--- Page extract Enclosed Below ---
'Good Time' Review: Robert Pattinson Delivers the Performance of His Career


By now, Robert Pattinson shouldn’t have to prove he can act. Cosmopolis, The Rover, Maps to the Stars and The Lost City of Z – they all show that his brooding Twilight days have passed into teen-movie myth. But if doubters still need proof, check out the Pattinson tour de force in Good Time. The title makes the movie sound like a romp. Instead, it’s a hellish ride through a New York night. As directed by the Safdie brothers, Josh and Benny, the movie rips through 100 minutes of screen time like Wile E. Coyote with his tail on fire. It’s electrifying.

Pattinson plays Connie Nikas, a small-time crook with a protective love for his mentally-challenged brother Nick (Benny Safdie). It’s Connie who breaks his sibling out of a psych ward and tries to build his self-confidence by using him in a Queens bank robbery. Both wear hoodies and rubber masks; both beat a hasty retreat once they’ve secured the loot. But if you’ve seen the Safdie brothers strut their stuff in films like Heaven Knows What and Daddy Longlegs, you know that everything that can go wrong will go wrong. Working from a script by Josh Safdie and actor/longtime collaborator Ronnie Bronstein, Good Time makes an explosive combination of suspense and laughs. The pace intensifies without mercy (big shout-outs to Daniel Lopatin’s thumping score and Sean Price Williams’ prowling camera) as the NYPD grabs Nick. Connie cooks up a plan to grab him back. Imagine the Marx Brothers in a Tarantino movie and you get the picture.
--- End of Enclosed Page extract ---
● Work instruction 1:
Answer the following questions from the review.
(a) How many minutes of screen time does the movie run?
(b) What is the name of the character Pattinson plays?
(c) Who wrote the script?
● Work instruction 2:
Reproduce a passage of the review verbatim, beginning at the words "By now, Robert" and ending after the words "fire. It’s electrifying.".
--- Dataset records Enclosed Below ---
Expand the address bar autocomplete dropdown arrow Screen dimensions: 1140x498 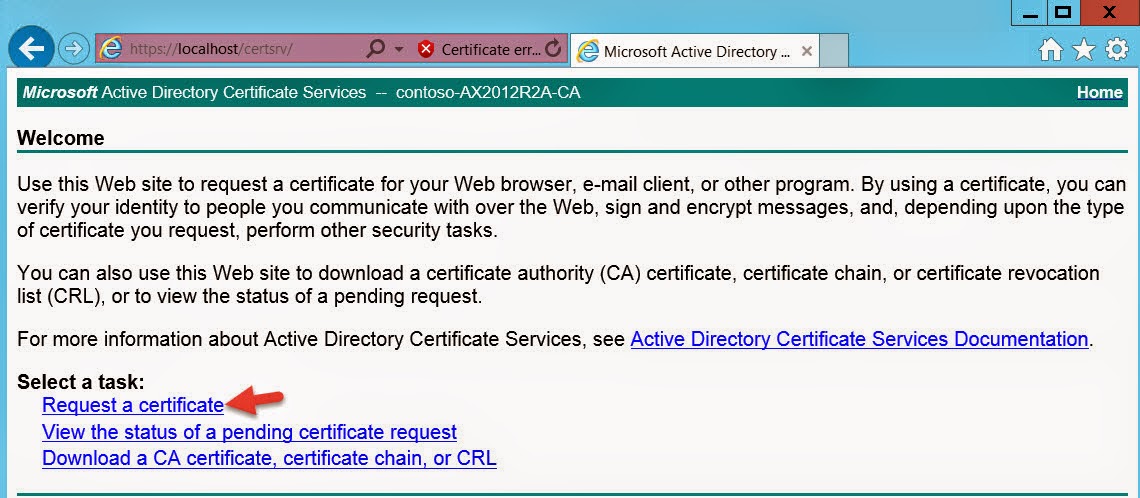(x=398, y=49)
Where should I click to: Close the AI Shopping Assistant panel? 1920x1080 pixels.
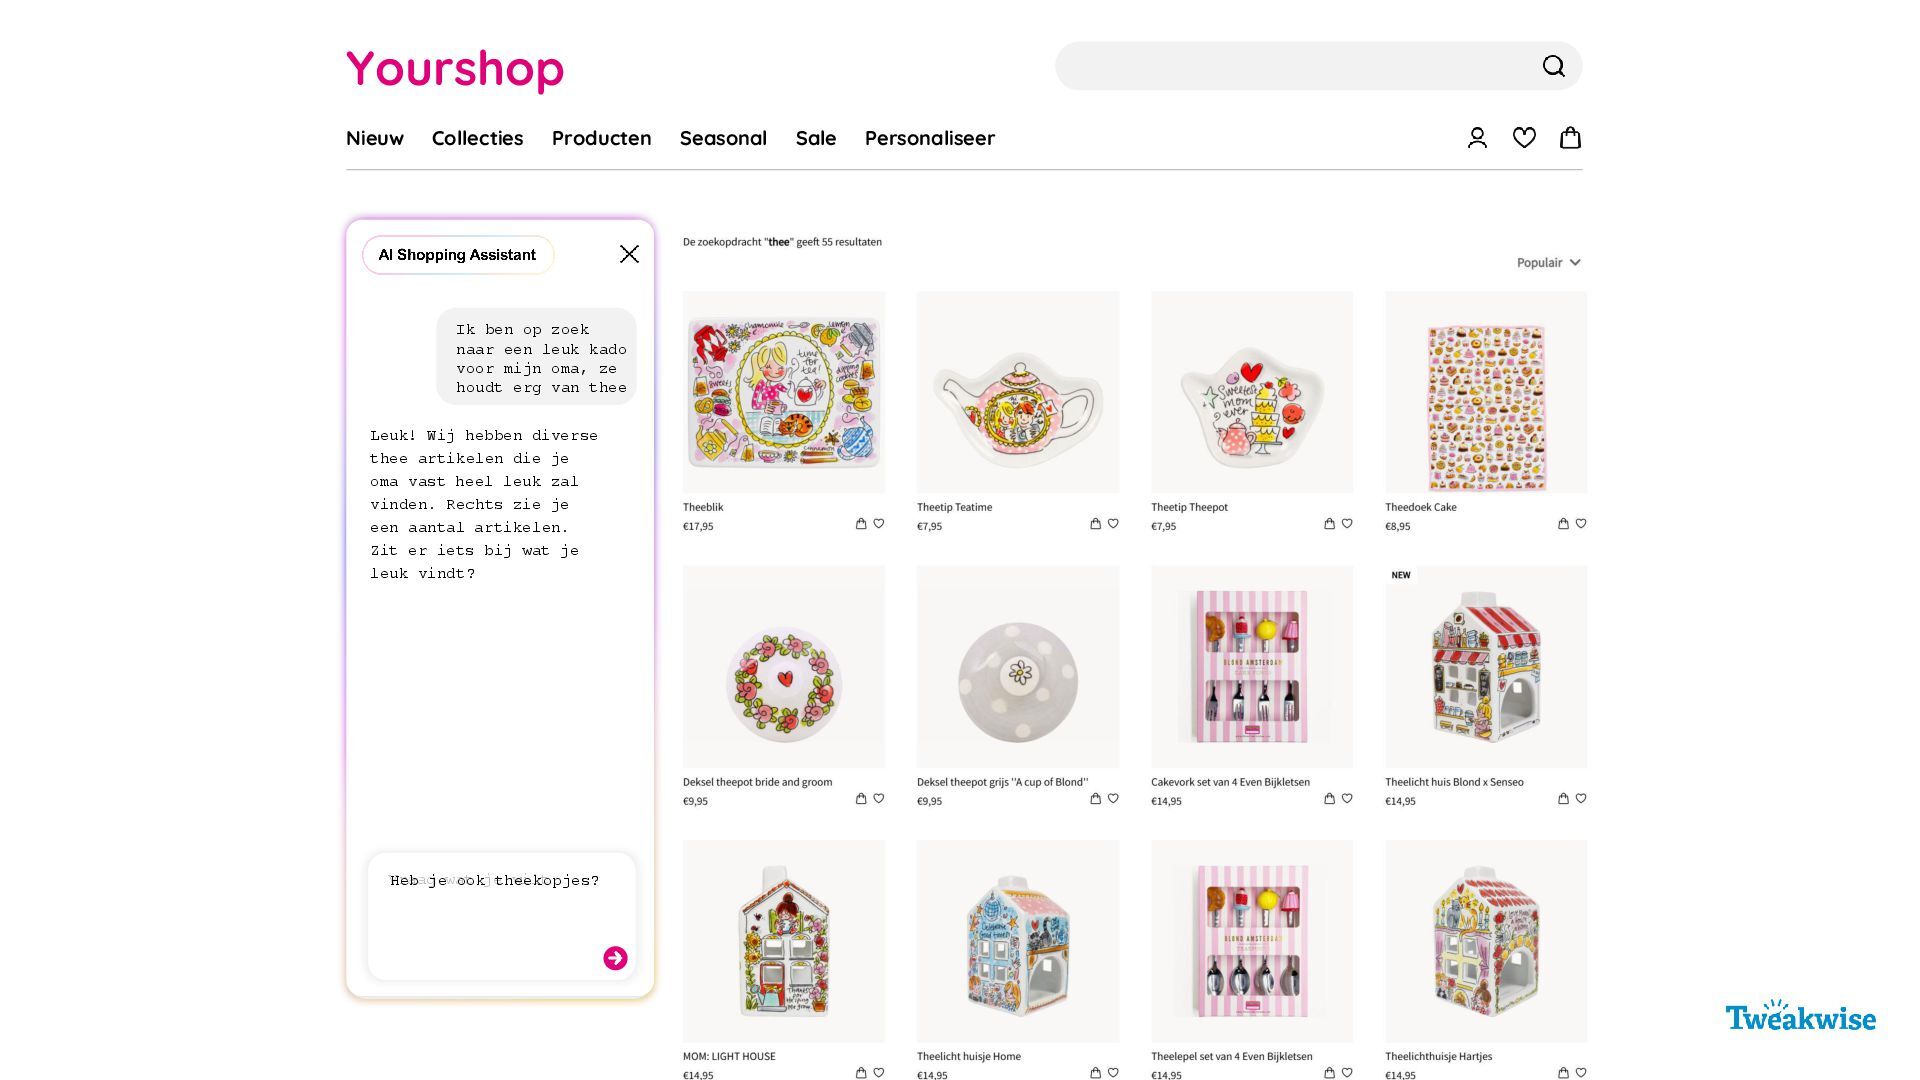[629, 254]
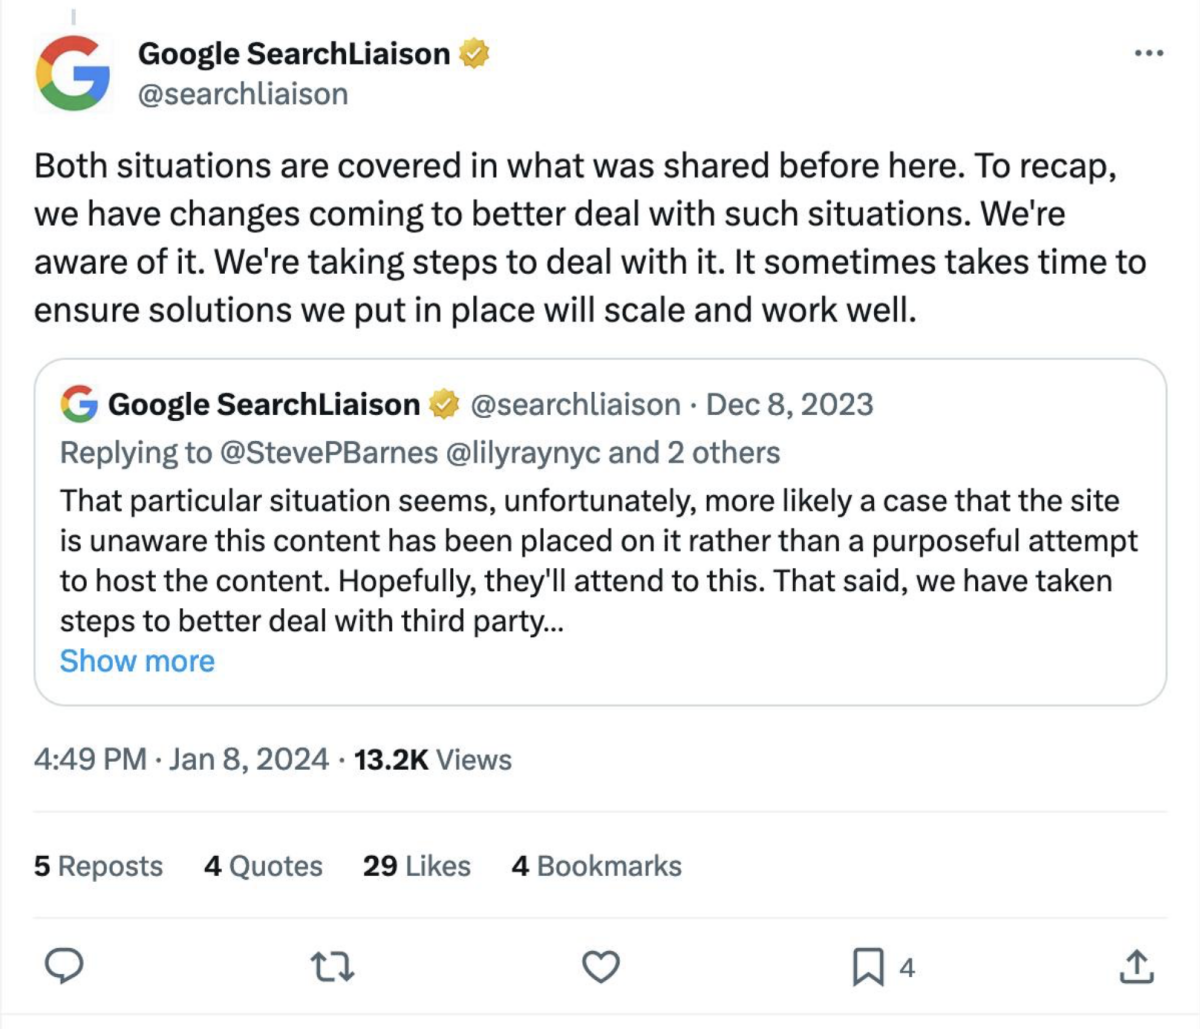Click the 4:49 PM Jan 8, 2024 timestamp
This screenshot has width=1200, height=1029.
(181, 760)
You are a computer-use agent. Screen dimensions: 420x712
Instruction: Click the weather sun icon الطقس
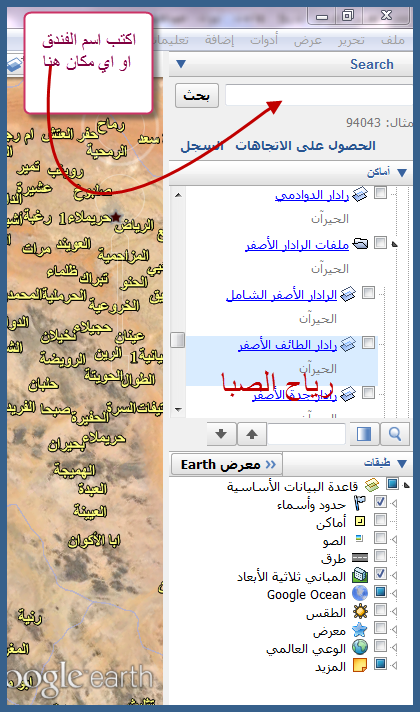tap(360, 611)
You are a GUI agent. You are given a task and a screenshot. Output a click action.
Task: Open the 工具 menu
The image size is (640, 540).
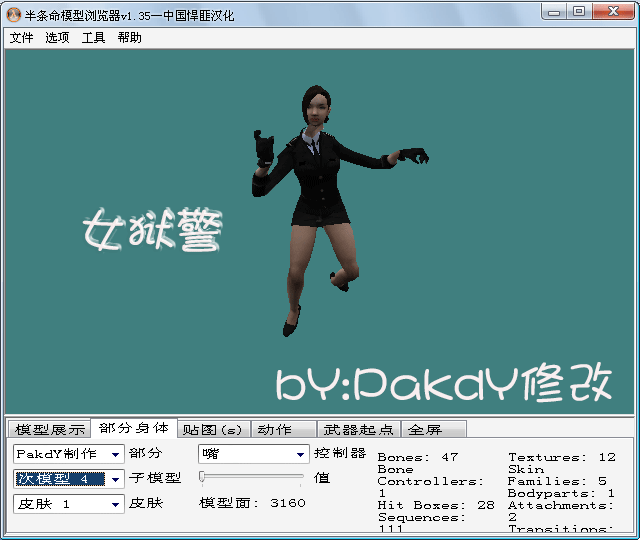coord(93,38)
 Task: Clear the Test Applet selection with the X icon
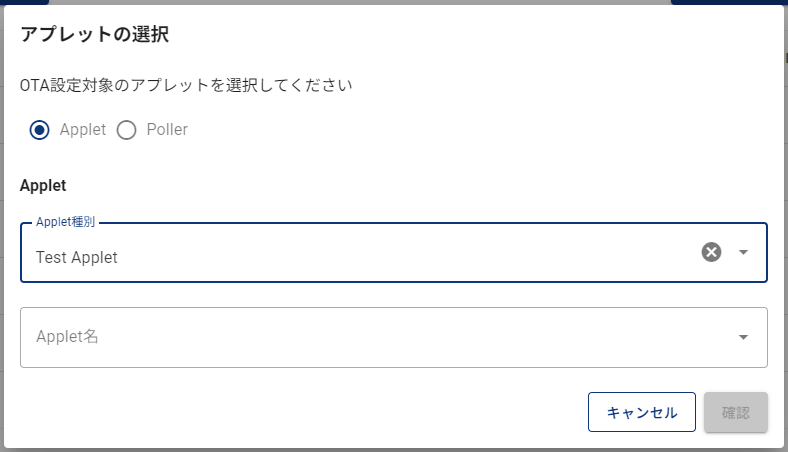[711, 252]
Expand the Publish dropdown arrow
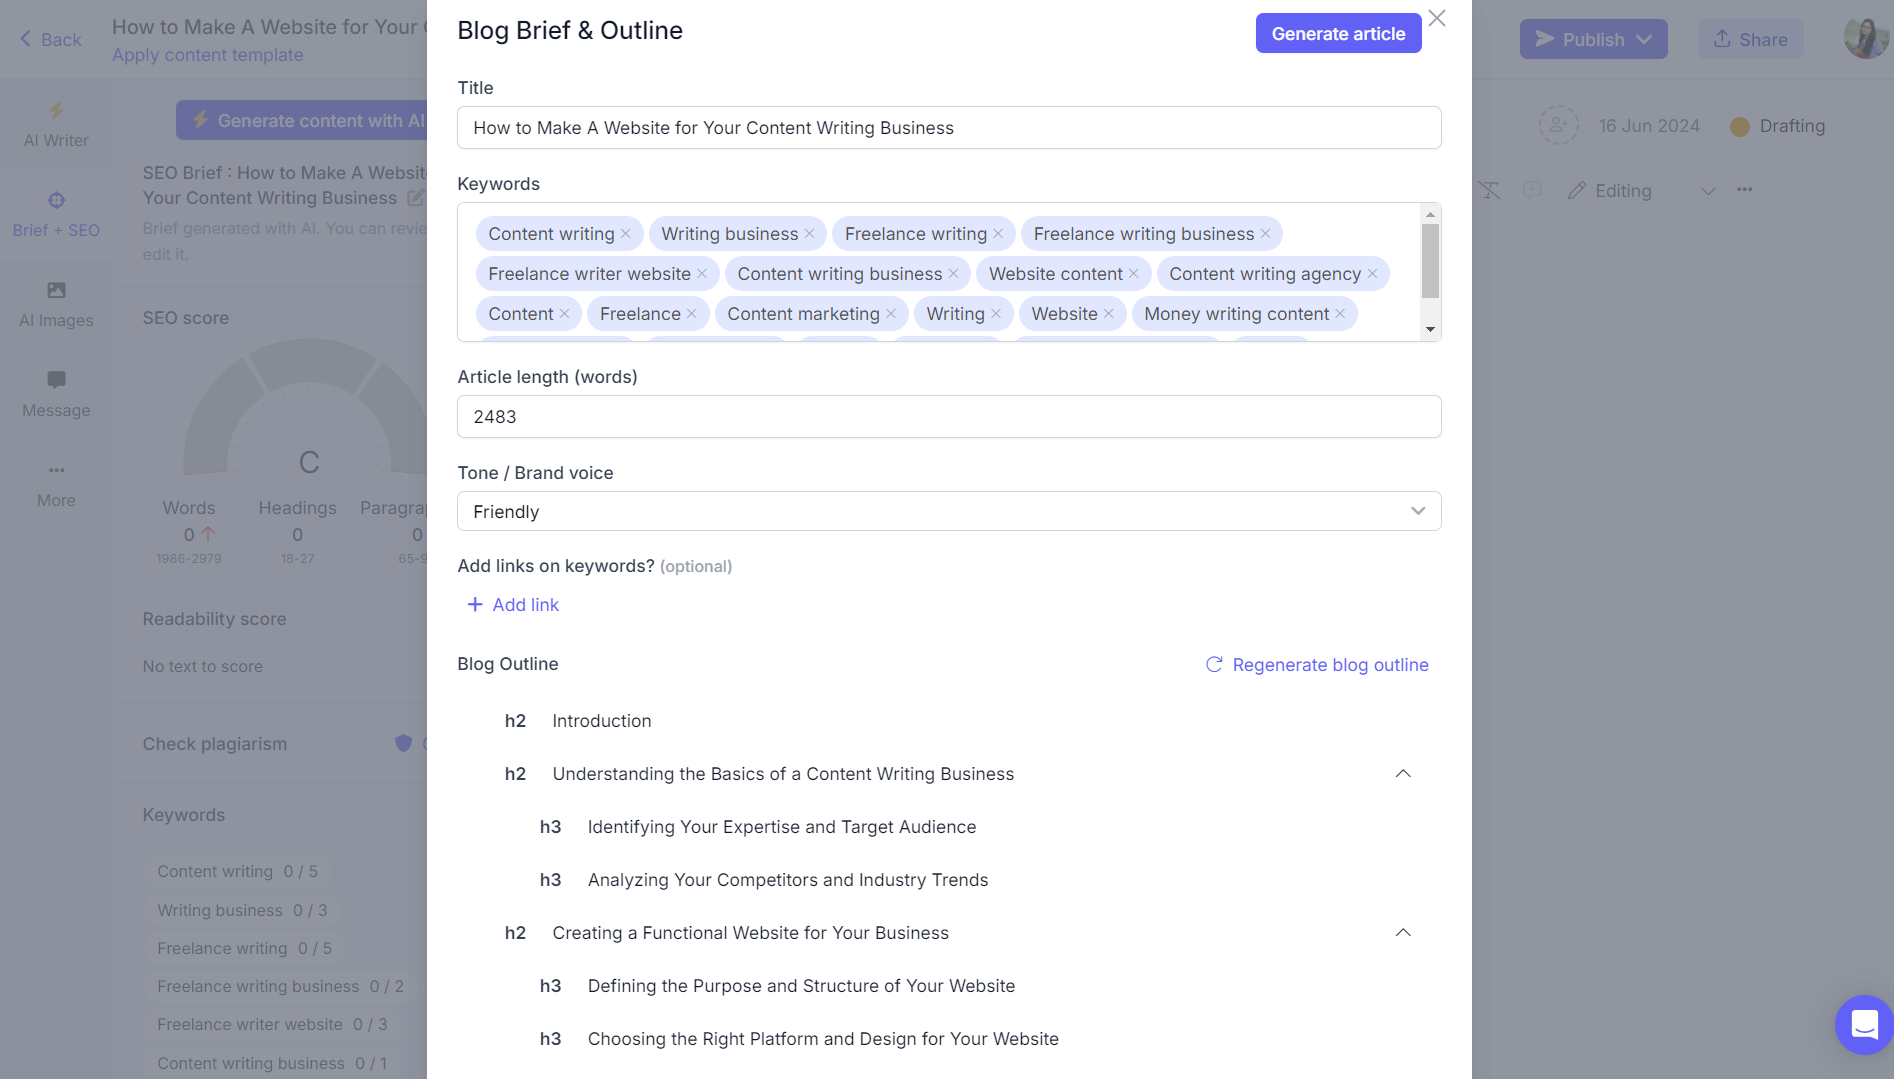The image size is (1894, 1079). click(1645, 39)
--- End of Enclosed Dataset records ---
● Exercise solution 1:
(a) 100 minutes.
(b) Connie Nikas.
(c) Josh Safdie and Ronnie Bronstein.

● Exercise solution 2:
By now, Robert Pattinson shouldn’t have to prove he can act. Cosmopolis, The Rover, Maps to the Stars and The Lost City of Z – they all show that his brooding Twilight days have passed into teen-movie myth. But if doubters still need proof, check out the Pattinson tour de force in Good Time. The title makes the movie sound like a romp. Instead, it’s a hellish ride through a New York night. As directed by the Safdie brothers, Josh and Benny, the movie rips through 100 minutes of screen time like Wile E. Coyote with his tail on fire. It’s electrifying.